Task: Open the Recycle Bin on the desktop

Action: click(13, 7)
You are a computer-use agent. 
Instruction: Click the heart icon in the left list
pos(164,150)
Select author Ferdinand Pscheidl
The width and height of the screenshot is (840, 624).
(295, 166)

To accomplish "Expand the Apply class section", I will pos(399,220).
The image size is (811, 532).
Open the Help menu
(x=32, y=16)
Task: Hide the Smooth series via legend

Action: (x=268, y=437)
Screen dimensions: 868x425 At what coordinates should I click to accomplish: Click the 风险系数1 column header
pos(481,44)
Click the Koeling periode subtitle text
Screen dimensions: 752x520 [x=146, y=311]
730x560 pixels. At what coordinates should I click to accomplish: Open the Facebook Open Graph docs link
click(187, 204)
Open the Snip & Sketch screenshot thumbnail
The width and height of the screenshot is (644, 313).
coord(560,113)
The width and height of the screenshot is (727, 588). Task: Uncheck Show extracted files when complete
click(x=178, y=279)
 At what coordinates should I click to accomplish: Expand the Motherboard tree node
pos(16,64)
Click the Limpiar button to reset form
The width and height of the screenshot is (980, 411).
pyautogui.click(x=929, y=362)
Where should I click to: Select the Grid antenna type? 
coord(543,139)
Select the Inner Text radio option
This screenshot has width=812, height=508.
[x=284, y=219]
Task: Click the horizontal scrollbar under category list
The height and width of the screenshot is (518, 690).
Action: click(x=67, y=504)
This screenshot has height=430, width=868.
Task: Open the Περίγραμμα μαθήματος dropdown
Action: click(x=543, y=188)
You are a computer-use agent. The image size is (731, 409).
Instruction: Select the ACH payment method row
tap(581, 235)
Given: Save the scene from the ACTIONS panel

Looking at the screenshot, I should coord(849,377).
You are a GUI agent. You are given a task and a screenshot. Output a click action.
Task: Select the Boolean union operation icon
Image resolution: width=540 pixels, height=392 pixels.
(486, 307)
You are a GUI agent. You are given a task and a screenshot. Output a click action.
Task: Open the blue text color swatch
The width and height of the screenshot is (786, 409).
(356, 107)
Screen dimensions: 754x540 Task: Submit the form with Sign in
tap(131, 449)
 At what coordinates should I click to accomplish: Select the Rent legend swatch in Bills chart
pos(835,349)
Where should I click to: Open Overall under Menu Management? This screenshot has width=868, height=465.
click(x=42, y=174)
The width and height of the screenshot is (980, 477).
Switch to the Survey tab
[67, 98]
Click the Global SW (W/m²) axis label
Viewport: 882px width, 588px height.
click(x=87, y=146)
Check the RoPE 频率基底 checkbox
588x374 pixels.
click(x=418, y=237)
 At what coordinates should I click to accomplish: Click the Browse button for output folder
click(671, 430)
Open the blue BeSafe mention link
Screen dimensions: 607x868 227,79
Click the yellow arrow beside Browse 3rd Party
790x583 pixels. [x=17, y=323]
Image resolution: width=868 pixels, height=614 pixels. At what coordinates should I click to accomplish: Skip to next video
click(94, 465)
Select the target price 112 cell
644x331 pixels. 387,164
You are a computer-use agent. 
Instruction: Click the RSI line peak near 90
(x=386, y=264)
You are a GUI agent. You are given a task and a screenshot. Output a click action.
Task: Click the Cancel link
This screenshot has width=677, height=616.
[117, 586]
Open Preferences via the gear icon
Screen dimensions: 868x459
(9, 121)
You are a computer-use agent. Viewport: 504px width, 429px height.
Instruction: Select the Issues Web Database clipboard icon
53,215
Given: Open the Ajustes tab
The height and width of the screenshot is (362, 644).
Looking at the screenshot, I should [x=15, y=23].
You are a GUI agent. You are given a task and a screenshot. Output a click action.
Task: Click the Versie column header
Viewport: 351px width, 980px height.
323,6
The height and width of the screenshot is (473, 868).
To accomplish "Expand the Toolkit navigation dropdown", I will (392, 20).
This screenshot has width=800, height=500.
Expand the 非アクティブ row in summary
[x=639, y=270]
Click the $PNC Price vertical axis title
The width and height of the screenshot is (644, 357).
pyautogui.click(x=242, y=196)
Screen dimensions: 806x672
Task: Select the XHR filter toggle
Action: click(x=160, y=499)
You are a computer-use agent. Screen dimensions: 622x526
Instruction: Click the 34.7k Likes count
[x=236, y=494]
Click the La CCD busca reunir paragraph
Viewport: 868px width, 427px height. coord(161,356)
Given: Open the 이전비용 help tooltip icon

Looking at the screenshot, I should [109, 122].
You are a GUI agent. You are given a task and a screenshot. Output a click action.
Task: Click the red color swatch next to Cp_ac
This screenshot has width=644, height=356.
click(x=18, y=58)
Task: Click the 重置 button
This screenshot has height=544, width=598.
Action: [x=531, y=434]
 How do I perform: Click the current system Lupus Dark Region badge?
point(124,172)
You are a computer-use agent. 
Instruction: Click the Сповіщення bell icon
####################
The response must give every line from the material above that holds the string "size".

> **ANSWER FOR THIS EXERCISE**:
The image size is (811, 532).
You are a computer-use agent. The image size is (731, 409).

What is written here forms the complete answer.